Far from the “boondoggle” that some have called it, the Department of Homeland Security has made significant progress integrating 22 separate agencies and nearly 200,000 employees since its creation in 2003. But that continued upward trajectory of progress seems anything but certain if senior managers remain unable to conduct a strategic pause amid ongoing threats and security events to ensure major acquisition programs and department-wide policies are executed properly.

That’s the underlying conclusion of the most recent study released September 7 of the DHS by the Government Accountability Office (GAO), the investigative arm of Congress.

In an interview with Breaking Gov, Cathleen Berrick, the author of the report and the GAO’s managing director of Homeland Security and Justice issues, said that while the DHS will never be able to stop reacting and responding to emerging threats and events, much more attention is needed on long-term, strategic planning, IT management and workforce issues.

“They do a lot of risk assessment but they’re not always using that information to inform decisions and resource allocation,” said Berrick. Furthermore, the department “has pretty good policies in place for IT management and acquisition, but the issue is they are just not executing on those policies,” said Berrick.

For example, like other federal agencies, the DHS has a major acquisition review board that is supposed to oversee major program and system acquisitions, such as the failed $1 billion Secure Border Initiative, “but it’s not reviewing all of the programs that it should be,” said Berrick.

She added that the GAO’s latest review of DHS, which drew upon more than 1,000 other audits, revealed the department has in some cases ignored its own process for defining requirements for major systems acquisitions, allowed some of those programs to move forward without pre-defined operational requirements or testing.

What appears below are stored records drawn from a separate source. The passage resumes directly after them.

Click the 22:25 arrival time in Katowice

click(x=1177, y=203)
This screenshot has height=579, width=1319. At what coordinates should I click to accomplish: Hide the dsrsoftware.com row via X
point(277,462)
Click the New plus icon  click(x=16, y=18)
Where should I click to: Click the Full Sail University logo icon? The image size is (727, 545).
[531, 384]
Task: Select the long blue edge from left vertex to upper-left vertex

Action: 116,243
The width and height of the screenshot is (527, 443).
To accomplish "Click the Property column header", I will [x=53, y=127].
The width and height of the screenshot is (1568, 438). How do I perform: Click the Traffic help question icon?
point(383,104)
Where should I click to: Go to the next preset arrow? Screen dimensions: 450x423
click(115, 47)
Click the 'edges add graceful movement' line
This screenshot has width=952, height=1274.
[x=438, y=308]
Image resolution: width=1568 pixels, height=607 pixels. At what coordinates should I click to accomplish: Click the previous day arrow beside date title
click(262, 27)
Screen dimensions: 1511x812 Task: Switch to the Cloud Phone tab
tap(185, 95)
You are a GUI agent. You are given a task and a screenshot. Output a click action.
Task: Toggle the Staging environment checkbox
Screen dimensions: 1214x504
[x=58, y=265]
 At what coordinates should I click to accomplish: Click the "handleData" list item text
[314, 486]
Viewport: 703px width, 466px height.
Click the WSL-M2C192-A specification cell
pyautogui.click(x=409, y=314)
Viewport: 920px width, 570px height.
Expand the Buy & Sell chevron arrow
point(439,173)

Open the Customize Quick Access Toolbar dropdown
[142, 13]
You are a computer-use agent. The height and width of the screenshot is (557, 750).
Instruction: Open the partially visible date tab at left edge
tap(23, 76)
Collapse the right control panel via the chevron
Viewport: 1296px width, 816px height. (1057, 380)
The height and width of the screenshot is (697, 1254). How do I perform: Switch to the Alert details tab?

“The bottom line on management,” said Berrick, “is that some people may not see this as important, but management has a direct impact on DHS’s ability to do its missions.” Berrick added that she knows of at least 7 major acquisition programs that were deemed department-wide priorities that had to be canceled because of mismanagement, undefined requirements, and lack of executive-level oversight.

The one area that remains a roadblock to the DHS’ ability to fully integrate all of the 22 component agencies that became part of the department is financial management, said Berrick.

“The components still have separate financial management systems,” she said. “There’s not one integrated system” for the department — an enterprise of 200,000 employees and an annual budget of more than $55 billion.

In testimony on Capitol Hill the same day the GAO report was published, DHS Deputy Secretary Jane Holl Lute, outlined what she called “significant steps” to created a more unified and integrated DHS capable of taking the leadership reigns of a massive, nationwide homeland security enterprise. In her prepared statement to Congress, Lute highlighted the DHS’ plans to establish an “Investment Review Board to oversee the status of all acquisition investments” as well as efforts to streamline financial management.

For Berrick, DHS is where any reasonable analyst would think the agency should be at this stage in its development in terms of integration and management maturity. But its future ability to accomplish its missions effectively is anything but certain, she said. There are three cross-cutting issues that Berrick says, if not addressed, could change her assessment of DHS three years from now:

  1. Planning and managing risk and assessing programs.
  2. Implementing and integrating management functions.
  3. Leading and coordinating the homeland security enterprise.

Two key areas where management, oversight and acquisition deficiencies led to technology and operational failures are port and aviation security. In one case, the failure by DHS management to clearly define system requirements and work with end-users on those requirements led to the fielding of a system to detect nuclear materials in vehicles and shipping containers that had to be canceled because it did not fit in the existing inspection lanes at U.S. ports.

On the same day the GAO issued its report, the TSA announced an additional $45 million plan to purchase additional advanced imaging technologies at airports. But the GAO’s study raises serious questions about the decision making behind such acquisitions in the aviation security arena, stating the TSA’s strategic plan for these systems “was not risk based, and did not reflect some key risk management principles.”

Christopher Hinn is the former Deputy Administrator at TSA for International Programs and eventually became the Senior Advisor to DHS Secretary Michael Chertoff for Middle Eastern Affairs. Now the CEO of C7 International, Hinn told Breaking Gov that the TSA’s passenger screening process and technology strategy was never risk-based until very recently.

“This is a new phrase they are using now since John Pistole took over [as administrator],” said Hinn, who credits Pistole as being the first TSA administrator with the right operational security background.

“Risk-based security is about knowing who you are, where you come from, where you are going, and what intelligence we have about you,” said Hinn. And while the DHS is heading in the right direction with its intent to move airport security staffing, technology and processes to a risk-based methodology, “all we are still doing is reacting to the next threat and the next event,” Hinn said.

“Are we going to prohibit all diapers because of the 2009 diaper bomber?” asked Hinn. “We prohibited shoes because of the shoe bomber. We prohibited liquids because of the liquid threat. What’s next? We have to change that methodology.”